**Your assignment:** Go through the listing below and return every line exactly.

Provided records below:

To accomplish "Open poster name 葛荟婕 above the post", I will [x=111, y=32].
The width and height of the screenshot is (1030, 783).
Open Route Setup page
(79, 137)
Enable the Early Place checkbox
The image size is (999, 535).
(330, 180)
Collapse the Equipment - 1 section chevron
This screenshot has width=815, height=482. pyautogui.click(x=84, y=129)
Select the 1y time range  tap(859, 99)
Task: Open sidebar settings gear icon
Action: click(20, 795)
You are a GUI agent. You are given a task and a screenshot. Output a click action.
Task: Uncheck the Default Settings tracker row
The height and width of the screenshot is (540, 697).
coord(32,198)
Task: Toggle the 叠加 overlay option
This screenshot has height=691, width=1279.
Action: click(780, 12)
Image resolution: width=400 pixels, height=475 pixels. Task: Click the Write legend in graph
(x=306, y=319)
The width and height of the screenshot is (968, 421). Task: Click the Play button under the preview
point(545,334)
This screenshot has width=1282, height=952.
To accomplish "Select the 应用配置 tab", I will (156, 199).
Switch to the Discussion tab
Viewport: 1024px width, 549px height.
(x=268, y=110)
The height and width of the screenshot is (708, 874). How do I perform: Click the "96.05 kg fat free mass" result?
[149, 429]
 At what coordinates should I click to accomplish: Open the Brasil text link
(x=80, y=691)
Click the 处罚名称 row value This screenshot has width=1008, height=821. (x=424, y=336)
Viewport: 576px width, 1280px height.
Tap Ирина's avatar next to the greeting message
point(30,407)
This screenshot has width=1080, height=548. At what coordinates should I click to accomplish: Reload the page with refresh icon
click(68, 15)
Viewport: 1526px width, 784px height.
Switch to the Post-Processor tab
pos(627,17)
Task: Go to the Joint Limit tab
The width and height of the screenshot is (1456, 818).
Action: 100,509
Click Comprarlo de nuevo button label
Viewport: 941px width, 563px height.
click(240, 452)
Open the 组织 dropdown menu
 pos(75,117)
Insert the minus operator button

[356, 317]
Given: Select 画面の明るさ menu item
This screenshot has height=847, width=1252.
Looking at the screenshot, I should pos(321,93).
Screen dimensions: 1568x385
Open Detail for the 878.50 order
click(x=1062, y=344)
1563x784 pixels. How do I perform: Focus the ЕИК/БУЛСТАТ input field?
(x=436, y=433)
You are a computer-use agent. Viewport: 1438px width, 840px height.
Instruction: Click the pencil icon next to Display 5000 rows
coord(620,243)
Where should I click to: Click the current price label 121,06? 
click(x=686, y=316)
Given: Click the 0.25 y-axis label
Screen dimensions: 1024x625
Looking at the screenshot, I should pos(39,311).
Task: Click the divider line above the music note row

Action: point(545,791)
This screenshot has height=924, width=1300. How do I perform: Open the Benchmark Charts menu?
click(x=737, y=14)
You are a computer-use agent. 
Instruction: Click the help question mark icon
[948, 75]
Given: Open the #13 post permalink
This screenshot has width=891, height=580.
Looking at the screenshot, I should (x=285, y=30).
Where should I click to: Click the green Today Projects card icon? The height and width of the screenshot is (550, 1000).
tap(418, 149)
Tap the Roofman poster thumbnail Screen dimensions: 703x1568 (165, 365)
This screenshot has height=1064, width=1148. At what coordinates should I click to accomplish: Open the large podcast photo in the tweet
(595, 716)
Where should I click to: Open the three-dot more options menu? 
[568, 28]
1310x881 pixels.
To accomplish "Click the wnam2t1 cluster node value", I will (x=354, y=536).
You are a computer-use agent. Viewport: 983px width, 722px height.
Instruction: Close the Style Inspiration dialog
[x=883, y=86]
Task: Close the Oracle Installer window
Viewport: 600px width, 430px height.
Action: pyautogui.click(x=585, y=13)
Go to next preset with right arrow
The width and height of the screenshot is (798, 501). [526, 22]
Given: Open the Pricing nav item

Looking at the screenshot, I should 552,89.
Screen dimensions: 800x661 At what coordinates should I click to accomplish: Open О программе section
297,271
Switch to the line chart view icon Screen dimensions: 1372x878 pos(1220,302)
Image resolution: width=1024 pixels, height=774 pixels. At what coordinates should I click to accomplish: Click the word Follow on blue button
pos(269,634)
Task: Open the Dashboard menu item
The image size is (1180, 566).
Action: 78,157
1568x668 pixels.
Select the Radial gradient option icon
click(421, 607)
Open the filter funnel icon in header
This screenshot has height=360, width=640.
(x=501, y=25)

End of Provided records.

**Result:**
To accomplish "Open poster name 葛荟婕 above the post", I will [x=111, y=32].
The width and height of the screenshot is (1030, 783).
Open Route Setup page
(79, 137)
Enable the Early Place checkbox
The image size is (999, 535).
(330, 180)
Collapse the Equipment - 1 section chevron
This screenshot has width=815, height=482. pyautogui.click(x=84, y=129)
Select the 1y time range  tap(859, 99)
Task: Open sidebar settings gear icon
Action: click(20, 795)
You are a GUI agent. You are given a task and a screenshot. Output a click action.
Task: Uncheck the Default Settings tracker row
The height and width of the screenshot is (540, 697).
coord(32,198)
Task: Toggle the 叠加 overlay option
This screenshot has height=691, width=1279.
Action: click(780, 12)
Image resolution: width=400 pixels, height=475 pixels. Task: Click the Write legend in graph
(x=306, y=319)
The width and height of the screenshot is (968, 421). Task: Click the Play button under the preview
point(545,334)
This screenshot has width=1282, height=952.
To accomplish "Select the 应用配置 tab", I will (156, 199).
Switch to the Discussion tab
Viewport: 1024px width, 549px height.
(x=268, y=110)
The height and width of the screenshot is (708, 874). How do I perform: Click the "96.05 kg fat free mass" result?
[149, 429]
 At what coordinates should I click to accomplish: Open the Brasil text link
(x=80, y=691)
Click the 处罚名称 row value This screenshot has width=1008, height=821. (x=424, y=336)
Viewport: 576px width, 1280px height.
Tap Ирина's avatar next to the greeting message
point(30,407)
This screenshot has width=1080, height=548. At what coordinates should I click to accomplish: Reload the page with refresh icon
click(68, 15)
Viewport: 1526px width, 784px height.
Switch to the Post-Processor tab
pos(627,17)
Task: Go to the Joint Limit tab
The width and height of the screenshot is (1456, 818).
Action: 100,509
Click Comprarlo de nuevo button label
Viewport: 941px width, 563px height.
click(240, 452)
Open the 组织 dropdown menu
 pos(75,117)
Insert the minus operator button

[356, 317]
Given: Select 画面の明るさ menu item
This screenshot has height=847, width=1252.
Looking at the screenshot, I should pos(321,93).
Screen dimensions: 1568x385
Open Detail for the 878.50 order
click(x=1062, y=344)
1563x784 pixels. How do I perform: Focus the ЕИК/БУЛСТАТ input field?
(x=436, y=433)
You are a computer-use agent. Viewport: 1438px width, 840px height.
Instruction: Click the pencil icon next to Display 5000 rows
coord(620,243)
Where should I click to: Click the current price label 121,06? 
click(x=686, y=316)
Given: Click the 0.25 y-axis label
Screen dimensions: 1024x625
Looking at the screenshot, I should pos(39,311).
Task: Click the divider line above the music note row

Action: point(545,791)
This screenshot has height=924, width=1300. How do I perform: Open the Benchmark Charts menu?
click(x=737, y=14)
You are a computer-use agent. 
Instruction: Click the help question mark icon
[948, 75]
Given: Open the #13 post permalink
This screenshot has width=891, height=580.
Looking at the screenshot, I should (x=285, y=30).
Where should I click to: Click the green Today Projects card icon? The height and width of the screenshot is (550, 1000).
tap(418, 149)
Tap the Roofman poster thumbnail Screen dimensions: 703x1568 (165, 365)
This screenshot has height=1064, width=1148. At what coordinates should I click to accomplish: Open the large podcast photo in the tweet
(595, 716)
Where should I click to: Open the three-dot more options menu? 
[568, 28]
1310x881 pixels.
To accomplish "Click the wnam2t1 cluster node value", I will (x=354, y=536).
You are a computer-use agent. Viewport: 983px width, 722px height.
Instruction: Close the Style Inspiration dialog
[x=883, y=86]
Task: Close the Oracle Installer window
Viewport: 600px width, 430px height.
Action: pyautogui.click(x=585, y=13)
Go to next preset with right arrow
The width and height of the screenshot is (798, 501). [526, 22]
Given: Open the Pricing nav item

Looking at the screenshot, I should 552,89.
Screen dimensions: 800x661 At what coordinates should I click to accomplish: Open О программе section
297,271
Switch to the line chart view icon Screen dimensions: 1372x878 pos(1220,302)
Image resolution: width=1024 pixels, height=774 pixels. At what coordinates should I click to accomplish: Click the word Follow on blue button
pos(269,634)
Task: Open the Dashboard menu item
The image size is (1180, 566).
Action: 78,157
1568x668 pixels.
Select the Radial gradient option icon
click(421, 607)
Open the filter funnel icon in header
This screenshot has height=360, width=640.
(x=501, y=25)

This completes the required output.